● **Exercise aim**: Your response should be a copy of each line in the listing below that includes the word "Given".
---------- Data ----------
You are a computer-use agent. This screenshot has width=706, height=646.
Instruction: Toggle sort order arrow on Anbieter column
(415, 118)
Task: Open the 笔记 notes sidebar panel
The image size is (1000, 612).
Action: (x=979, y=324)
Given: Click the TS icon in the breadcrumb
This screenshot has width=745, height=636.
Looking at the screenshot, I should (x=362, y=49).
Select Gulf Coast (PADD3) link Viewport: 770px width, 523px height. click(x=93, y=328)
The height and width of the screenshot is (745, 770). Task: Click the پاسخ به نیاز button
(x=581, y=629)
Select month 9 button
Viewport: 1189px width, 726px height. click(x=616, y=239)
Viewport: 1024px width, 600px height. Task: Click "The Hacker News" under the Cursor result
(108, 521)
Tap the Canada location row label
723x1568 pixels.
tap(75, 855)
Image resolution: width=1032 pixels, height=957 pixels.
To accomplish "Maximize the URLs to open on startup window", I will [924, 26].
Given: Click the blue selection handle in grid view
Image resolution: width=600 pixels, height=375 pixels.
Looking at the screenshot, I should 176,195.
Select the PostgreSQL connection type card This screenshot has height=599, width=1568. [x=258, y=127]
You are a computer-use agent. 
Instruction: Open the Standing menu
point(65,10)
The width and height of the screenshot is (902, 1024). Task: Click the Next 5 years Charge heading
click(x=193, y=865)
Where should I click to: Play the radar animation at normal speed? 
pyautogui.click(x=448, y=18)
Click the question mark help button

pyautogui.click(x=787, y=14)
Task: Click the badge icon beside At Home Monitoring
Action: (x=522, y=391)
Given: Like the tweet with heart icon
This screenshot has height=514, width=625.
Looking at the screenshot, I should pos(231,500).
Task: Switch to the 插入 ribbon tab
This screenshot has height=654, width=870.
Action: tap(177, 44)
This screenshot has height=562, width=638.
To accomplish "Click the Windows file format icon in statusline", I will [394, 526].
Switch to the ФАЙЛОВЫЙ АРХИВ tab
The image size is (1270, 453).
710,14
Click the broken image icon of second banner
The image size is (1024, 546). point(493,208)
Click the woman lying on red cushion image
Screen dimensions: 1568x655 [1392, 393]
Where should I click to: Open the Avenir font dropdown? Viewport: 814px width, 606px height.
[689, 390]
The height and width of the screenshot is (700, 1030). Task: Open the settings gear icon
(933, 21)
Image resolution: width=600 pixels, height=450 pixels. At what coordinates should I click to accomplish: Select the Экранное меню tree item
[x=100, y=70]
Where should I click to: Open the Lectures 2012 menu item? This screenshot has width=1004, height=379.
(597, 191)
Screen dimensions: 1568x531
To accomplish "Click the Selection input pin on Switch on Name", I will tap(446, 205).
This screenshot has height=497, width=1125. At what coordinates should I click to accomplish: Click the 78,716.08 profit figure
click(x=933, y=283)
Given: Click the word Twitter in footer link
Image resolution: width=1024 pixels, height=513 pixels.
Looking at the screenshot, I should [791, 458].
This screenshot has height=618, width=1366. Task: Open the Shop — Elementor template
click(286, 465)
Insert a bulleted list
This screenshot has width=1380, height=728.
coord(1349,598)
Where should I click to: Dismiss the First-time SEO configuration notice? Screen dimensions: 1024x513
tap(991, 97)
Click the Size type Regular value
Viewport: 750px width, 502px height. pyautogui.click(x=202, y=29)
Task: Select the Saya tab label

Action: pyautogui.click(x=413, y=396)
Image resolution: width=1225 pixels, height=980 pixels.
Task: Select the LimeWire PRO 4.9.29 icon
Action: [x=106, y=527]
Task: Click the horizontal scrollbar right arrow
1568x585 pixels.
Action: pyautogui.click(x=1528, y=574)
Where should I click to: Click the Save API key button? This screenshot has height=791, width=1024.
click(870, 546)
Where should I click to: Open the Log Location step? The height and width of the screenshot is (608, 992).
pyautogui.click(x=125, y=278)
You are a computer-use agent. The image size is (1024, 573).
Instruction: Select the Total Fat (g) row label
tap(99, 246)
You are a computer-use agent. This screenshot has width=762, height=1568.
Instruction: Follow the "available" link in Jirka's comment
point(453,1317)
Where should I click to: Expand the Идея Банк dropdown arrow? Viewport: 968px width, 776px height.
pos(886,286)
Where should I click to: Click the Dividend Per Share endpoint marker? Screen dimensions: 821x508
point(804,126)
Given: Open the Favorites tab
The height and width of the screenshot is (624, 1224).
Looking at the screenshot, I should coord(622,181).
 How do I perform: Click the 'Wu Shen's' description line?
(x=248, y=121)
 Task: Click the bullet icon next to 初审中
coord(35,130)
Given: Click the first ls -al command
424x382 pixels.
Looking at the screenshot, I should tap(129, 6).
----------
● **Response area**:
Given: Click the TS icon in the breadcrumb
Given: Click the blue selection handle in grid view
Given: Like the tweet with heart icon
Given: Click the word Twitter in footer link
Given: Open the Favorites tab
Given: Click the first ls -al command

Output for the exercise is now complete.